BEGIN MATERIAL SUPPLIED
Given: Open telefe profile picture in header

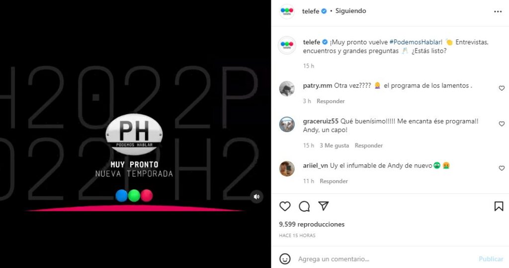Looking at the screenshot, I should click(x=287, y=11).
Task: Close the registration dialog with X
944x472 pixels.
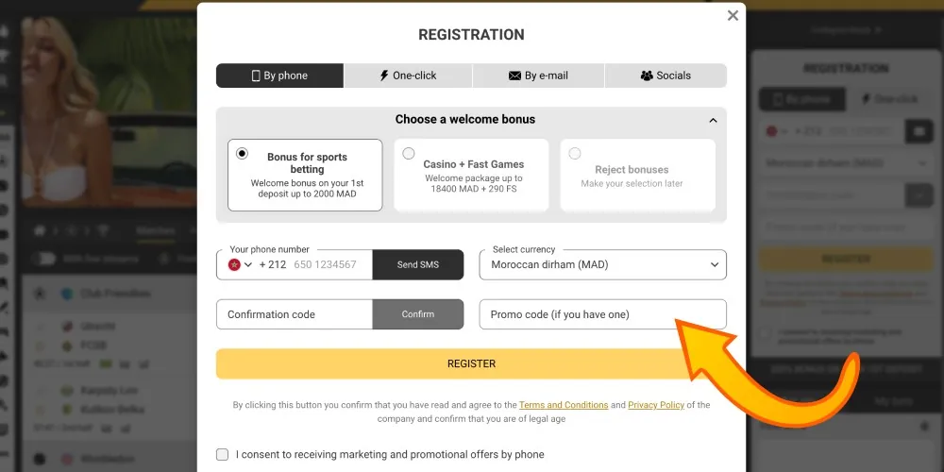Action: pos(733,15)
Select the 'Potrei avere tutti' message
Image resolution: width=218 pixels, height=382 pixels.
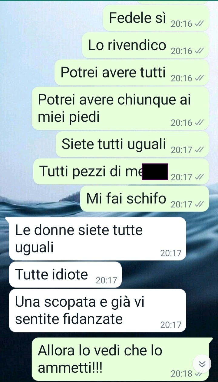coord(132,73)
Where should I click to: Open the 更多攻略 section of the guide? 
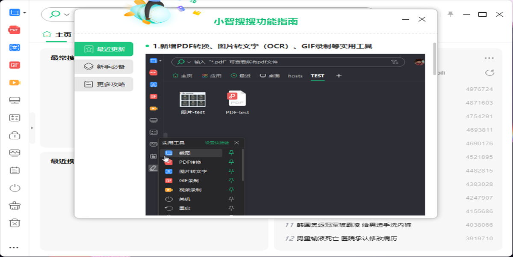pyautogui.click(x=104, y=84)
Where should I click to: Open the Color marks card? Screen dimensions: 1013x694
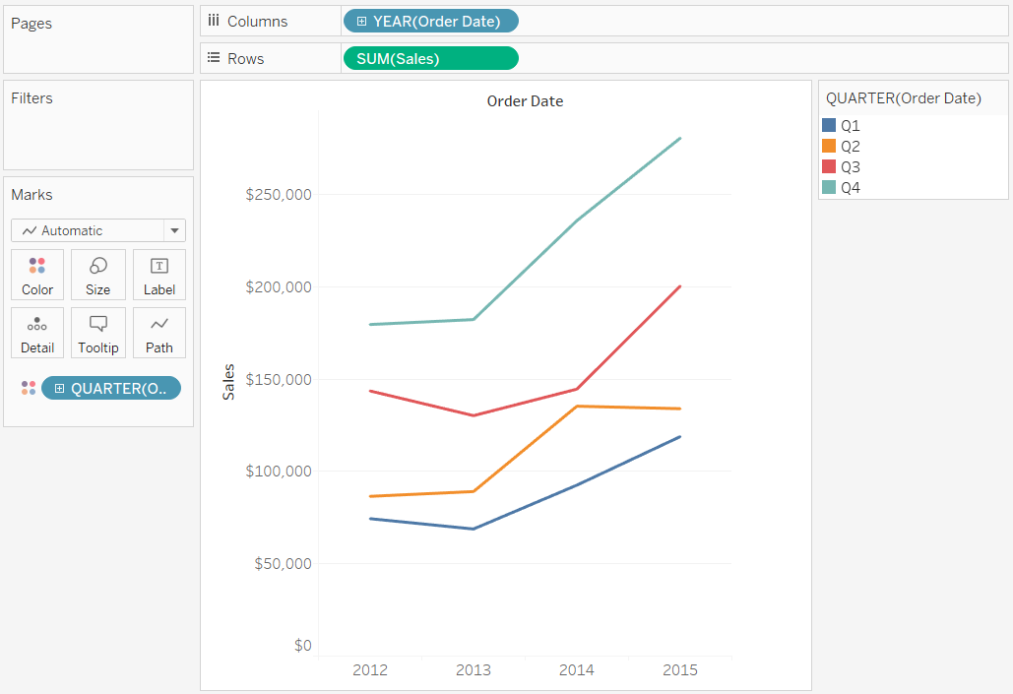pyautogui.click(x=37, y=275)
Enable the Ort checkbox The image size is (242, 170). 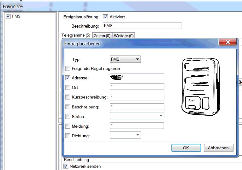point(67,87)
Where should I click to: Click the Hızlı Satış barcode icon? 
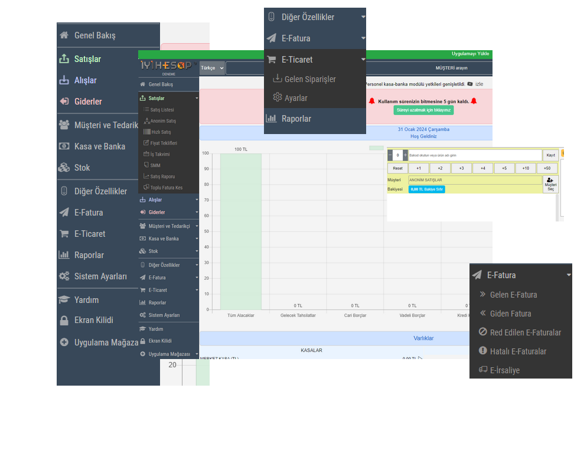tap(146, 132)

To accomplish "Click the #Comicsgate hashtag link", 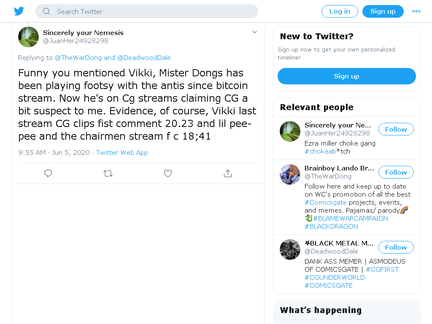I will point(325,202).
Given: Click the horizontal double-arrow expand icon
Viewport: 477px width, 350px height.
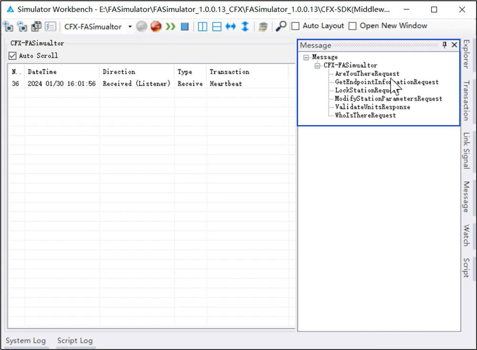Looking at the screenshot, I should click(231, 27).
END MATERIAL SUPPLIED
● WHAT YOU WILL DO
The answer consists solely of the lines from the one holding "Given: Click the" through the last line of the entries above, set down verbatim, without any pictures.

● RESPONSE AREA
Given: Click the horizontal double-arrow expand icon
Viewport: 477px width, 350px height.
Looking at the screenshot, I should click(231, 27).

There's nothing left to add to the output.